The present invention provides a method for individually optimizing drug therapy to a patient. The method includes the steps of administering a dose of a radiolabeled drug or fluorescent tags or drugs with inherent fluorescent properties to the patient in connection with chemotherapy, collecting a sample from the patient, analyzing the sample producing an analysis, and using the analysis for developing a model for the patient. The present invention provides a methodology to individually optimize drug therapy for disease treatment. The present invention also provides a methodology that can be used to discover novel genes involved in drug absorption, distribution, metabolism, action and elimination.

In one embodiment the present invention involves administration of a miniscule quantum of a radiolabeled, or otherwise labeled, drug or drug cocktail, followed by a few repeated blood samplings and analysis of the sample by accelerator mass spectrometry (AMS) or technology appropriate for the physical-chemical properties of the labeled drug. Blood samples are collected by veinopuncture, biopsy or pin prick and may or may not, depending on the diagnostic test, be separated into individual drug metabolites by an appropriate separatory technique prior to analysis. The quantity of drug or drug metabolite will be indicated by the AMS or other analysis. This analysis will indicate the key drug dose and dosing interval to be used in treating a patient. One step in the diagnosis is the use of very low levels of labeled drug followed by analysis with an accelerator mass spectrometer or other technique and conversion of the data to a “concentration×time” curve which a clinician can use to prescribe the correct drug type, dose and dosing interval needed to attain the optimal therapeutic dose at the target site. The method constitutes a rapid cost effective approach to individually tailor drug therapy, screen for therapy effectiveness and minimizes side effects resulting from drug therapy.

The present invention has many uses. One use of the invention is to tailor drug dose and dosing interval for cancer chemotherapy. Four broad uses for the present invention are the following: (1) determining whether a drug will be useful in a person, (2) defining the optimal dose to give the person, (3) monitoring during therapy for development of drug resistance of changes in drug processing that would affect efficacy, and (4) discovery of new candidate drug target genes.

One use is a point-of-care diagnostic to assess prognosis or predict the likelihood of a positive therapeutic outcome. Differences in a person's ability to process a drug may affect ability to interact with its therapeutic target. Examples of this are specific mutations in tumors that drugs are targeted against. Testing for the ability of a DNA damaging drug to be repaired by the cell will effect its cytotoxicity so a person with a high degree of DNA repair for that drug-DNA adduct will result in lower tumor cell killing and less efficacy.

To do: In the drug therapy passage above, copy word for word the part that opens with the words containing "The present invention has" and closes with "drug target genes.".

Material provided:
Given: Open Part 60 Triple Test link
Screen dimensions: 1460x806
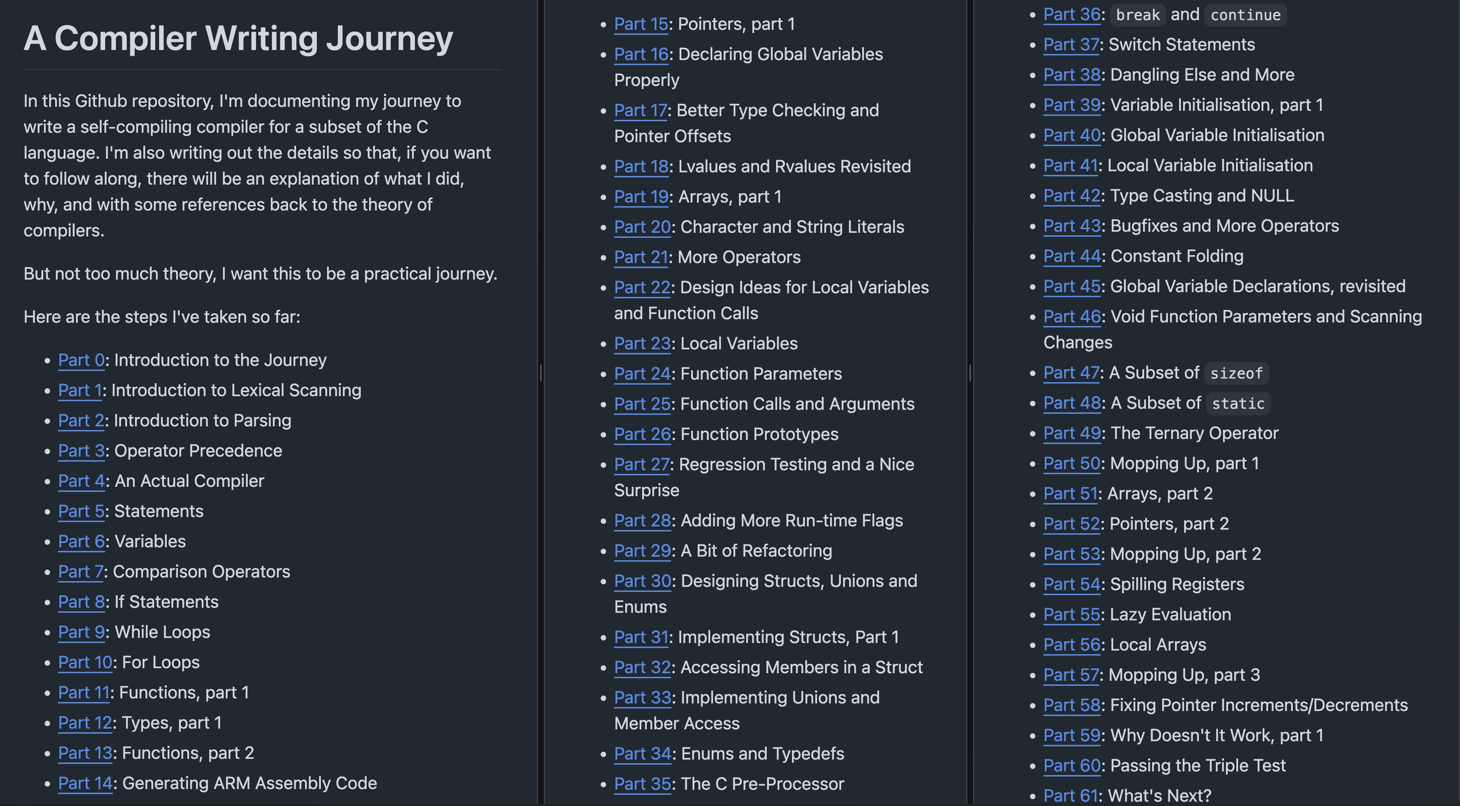Looking at the screenshot, I should coord(1072,766).
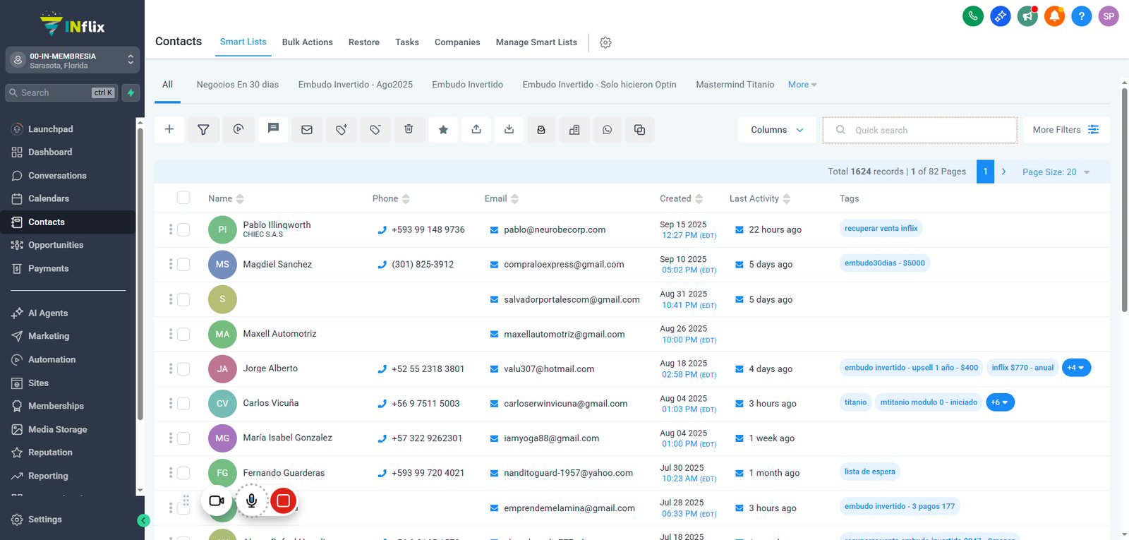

Response:
The present invention has many uses. One use of the invention is to tailor drug dose and dosing interval for cancer chemotherapy. Four broad uses for the present invention are the following: (1) determining whether a drug will be useful in a person, (2) defining the optimal dose to give the person, (3) monitoring during therapy for development of drug resistance of changes in drug processing that would affect efficacy, and (4) discovery of new candidate drug target genes.